Maman
Sylvie Schenk
Maman
Hanser 2023
173 Seiten
ISBN 978-3-446-27623-9
Sylvie Schenk, die deutsche Autorin mit französischen Wurzeln, erzählt hier die in weiten Teilen unbekannte Geschichte ihrer Mutter Renée Gagnieux, einer rätselhaften und meist schweigsamen Frau. Deren Mutter starb kurz nach der Geburt, eine Textilarbeiterin aus Lyon, die ihren Lebensunterhalt vermutlich auch als Prostituierte verdiente. Die kleine Waise kam die ersten sechs Jahre ihres Lebens aufs Land zu Pflegeeltern, die das Geld brauchten; mit grosser Wahrscheinlichkeit hatte sie dort keine gute Zeit. Dann erst wird sie von einem kinderlosen Ehepaar adoptiert und von ihrer Adoptivmutter aufrichtig geliebt, doch Renée
… war lieb, aber lieblos.
Seite 79
Ihre Ehe mit einem Zahnarzt war eher freudlose Pflicht, ebenso die Erziehung der ersten vier Kinder. Erst ihrer jüngsten Tochter Lisa widmete sich Renée mit mehr Zuneigung. Vielleicht altersmilde; vielleicht aber auch im Bewusstsein, dass dies ihr letztes Kind sein würde. Das Bild, das Schenk von ihrer Mutter zeichnet, ist eines von tiefem inneren Konflikt und unerfülltem Leben. Sie war ein
… angerichtetes Wesen. Als habe man ihre Seele und ihren Körper in den ersten sechs Jahren zum Schweigen gebracht. Danach wurde zwar eine Notreparatur vorgenommen. Das Wesentliche hatte man aber nicht wiederherstellen können.

**ARBEITSMATERIAL**
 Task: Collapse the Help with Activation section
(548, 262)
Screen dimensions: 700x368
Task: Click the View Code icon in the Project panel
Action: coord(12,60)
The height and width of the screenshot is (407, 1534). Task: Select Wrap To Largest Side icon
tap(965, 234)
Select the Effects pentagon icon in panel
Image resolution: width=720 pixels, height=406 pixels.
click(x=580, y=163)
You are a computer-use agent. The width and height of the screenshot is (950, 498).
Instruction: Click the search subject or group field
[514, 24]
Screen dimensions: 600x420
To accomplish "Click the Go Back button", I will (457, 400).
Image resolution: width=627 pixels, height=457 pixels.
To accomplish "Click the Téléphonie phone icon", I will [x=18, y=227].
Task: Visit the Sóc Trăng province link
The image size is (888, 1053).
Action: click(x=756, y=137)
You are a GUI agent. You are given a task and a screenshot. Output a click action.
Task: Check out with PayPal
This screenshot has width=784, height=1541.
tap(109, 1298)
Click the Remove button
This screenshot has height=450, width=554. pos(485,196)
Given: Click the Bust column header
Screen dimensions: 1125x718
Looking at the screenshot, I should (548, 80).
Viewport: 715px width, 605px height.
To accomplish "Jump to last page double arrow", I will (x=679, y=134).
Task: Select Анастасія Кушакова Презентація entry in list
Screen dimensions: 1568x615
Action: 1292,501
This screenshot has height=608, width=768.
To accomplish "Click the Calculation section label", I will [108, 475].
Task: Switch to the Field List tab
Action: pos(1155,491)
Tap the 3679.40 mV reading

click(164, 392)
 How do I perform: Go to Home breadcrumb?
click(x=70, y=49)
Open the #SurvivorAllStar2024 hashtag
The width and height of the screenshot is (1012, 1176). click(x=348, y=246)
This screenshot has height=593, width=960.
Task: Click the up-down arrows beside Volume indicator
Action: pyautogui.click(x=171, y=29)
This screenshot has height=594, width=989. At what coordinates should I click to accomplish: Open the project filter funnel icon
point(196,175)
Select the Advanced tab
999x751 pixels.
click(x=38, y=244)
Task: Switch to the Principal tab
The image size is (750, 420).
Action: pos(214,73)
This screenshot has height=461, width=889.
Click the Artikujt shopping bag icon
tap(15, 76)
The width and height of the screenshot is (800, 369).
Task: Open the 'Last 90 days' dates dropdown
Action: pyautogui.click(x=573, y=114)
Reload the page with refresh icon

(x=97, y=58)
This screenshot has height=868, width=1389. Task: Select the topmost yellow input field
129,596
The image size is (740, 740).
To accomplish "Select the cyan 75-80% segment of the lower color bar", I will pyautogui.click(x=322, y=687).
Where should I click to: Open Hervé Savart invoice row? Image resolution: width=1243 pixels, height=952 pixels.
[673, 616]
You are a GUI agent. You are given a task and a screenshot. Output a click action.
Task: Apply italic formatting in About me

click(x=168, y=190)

**ZU BEARBEITENDE AUFGABEN**
(a) Wie lange lebte Renée laut der Rezension zu „Maman“ bei Pflegeeltern auf dem Land?
(b) Erkläre anhand der Rezension zu „Maman“, warum sich Renée ihrer jüngsten Tochter Lisa mit mehr Zuneigung widmete.
(c) Schreibe die Rezension zu „Maman“ nach ihrem letzten Satz weiter.
Die Datensätze haben mit der Rezension zu „Maman“ nichts zu tun.

**LISTE DER ANTWORTEN**
(a) Die ersten sechs Jahre ihres Lebens.

(b) Die Rezension nennt zwei Vermutungen: Vielleicht war Renée mit dem Alter milder geworden. Vielleicht war ihr aber auch bewusst, dass Lisa ihr letztes Kind sein würde.

(c)
Seite 117
Es ist eine sacht-vorsichtige Annäherung die Schenk vornimmt, durchaus mit Kritik am Wesen der Mutter, an deren Unnahbarkeit und Gefühlskälte. Sie sieht sie als Opfer der Umstände, der Zeit, der jeweiligen Milieus, was wiederum ihrer jüngsten Schwester nicht gefällt, im Gegensatz zu einer anderen der Schwestern, die gar nichts Gutes über die Mutter zu berichten weiß. Am Ende ist das Buch mehr als nur eine biographische Aufarbeitung – es ist die „erste und letzte Umarmung“ ihrer Mutter.
„Maman“ ist eine eindrucksvolle Erzählung, die nicht nur ein persönliches Porträt zeichnet, sondern auch ein deutliches Bild der gesellschaftlichen und historischen Hintergründe, in denen Renées Leben stattfand: die bourgeoise Heuchelei, das Klassendenken und die Kollaboration während des Zweiten Weltkriegs.